Ocean Infinity has confirmed that it has restarted search operations but declined to provide further details, citing what it described as the “important and sensitive nature” of the mission.

debris believed to be from flight MH370
Malaysia Transport Minister Anthony Loke (C) holds a piece of debris believed to be from Malaysian Airlines flight MH370 during a press conference in Putrajaya on Nov. 30, 2018. (Mohd Rasfan/AFP/Getty Images)

Advanced Drone Technology, Narrowed Search Area

The new effort relies on autonomous underwater vehicles—often described as deep-sea drones—equipped with advanced sonar and imaging systems designed to map the ocean floor in high resolution. The company said it has upgraded its technology since its last attempt and refined its analysis of data.

The ship taking part in the operation, the Armada 86 05, is part of a newly deployed 14-vessel fleet that Ocean Infinity says has been equipped with advanced deep-sea drone systems and other specialized gear that pushes “the boundaries of robotics and technology at sea.”

Ocean Infinity’s chief executive, Oliver Plunkett, said last year that the firm had worked with multiple independent experts to narrow the search zone to what it believes is the most probable crash site. Earlier this year, the company briefly resumed seabed operations in a newly approved section of the southern Indian Ocean, but that effort was suspended in April due to poor weather.

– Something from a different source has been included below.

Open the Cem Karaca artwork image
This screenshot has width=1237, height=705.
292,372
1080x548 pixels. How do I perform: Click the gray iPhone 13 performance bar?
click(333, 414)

The current search area covers roughly 5,800 to 6,000 square miles of seabed—far smaller than earlier efforts.

A two-year underwater search jointly conducted by Malaysia, Australia, and China between 2014 and 2017 covered a 46,000-square-mile area of the southern Indian Ocean. That effort was suspended after they failed to locate the plane.

A subsequent three-month search by Ocean Infinity in 2018 covered an additional 43,000 square miles north of the original zone but also ended without success.

MH370 Memorial
A woman writes well messages on the message board during the tenth annual remembrance event at a shopping mall in Subang Jaya, on the outskirts of Kuala Lumpur, Malaysia, on March 3, 2024. (FL Wong/AP Photo)

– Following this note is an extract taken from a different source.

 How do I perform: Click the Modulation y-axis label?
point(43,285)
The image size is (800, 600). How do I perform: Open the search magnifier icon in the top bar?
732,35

Explanation-Defying Disappearance

Flight MH370 vanished from radar on March 8, 2014, about 38 minutes after taking off from Kuala Lumpur en route to Beijing. Satellite data later showed the aircraft veered sharply from its planned route and flew south for hours toward the remote southern Indian Ocean, where investigators believe it crashed.

Despite one of the most extensive and expensive search operations in aviation history, no main wreckage or flight recorders have ever been recovered. Pieces of debris believed or confirmed to be from the aircraft later washed up along the coasts of East Africa and on islands in the Indian Ocean.

A 495-page investigative report released by Malaysia in 2018 concluded that the aircraft’s controls were likely deliberately manipulated to turn the plane off course, though investigators stopped short of assigning responsibility. The report said a mechanical failure could not be definitively ruled out and that conclusions could not be reached without locating the main wreckage.

“The change in flight path likely resulted from manual inputs,” the report reads, adding that “intervention by a third party cannot be excluded either,” but that a “significant lack of evidence” prevented any conclusive determinations.

The failure to locate MH370’s crash site has fueled much speculation about its disappearance—which the report calls “unprecedented in commercial aviation history.”

The Associated Press contributed to this report.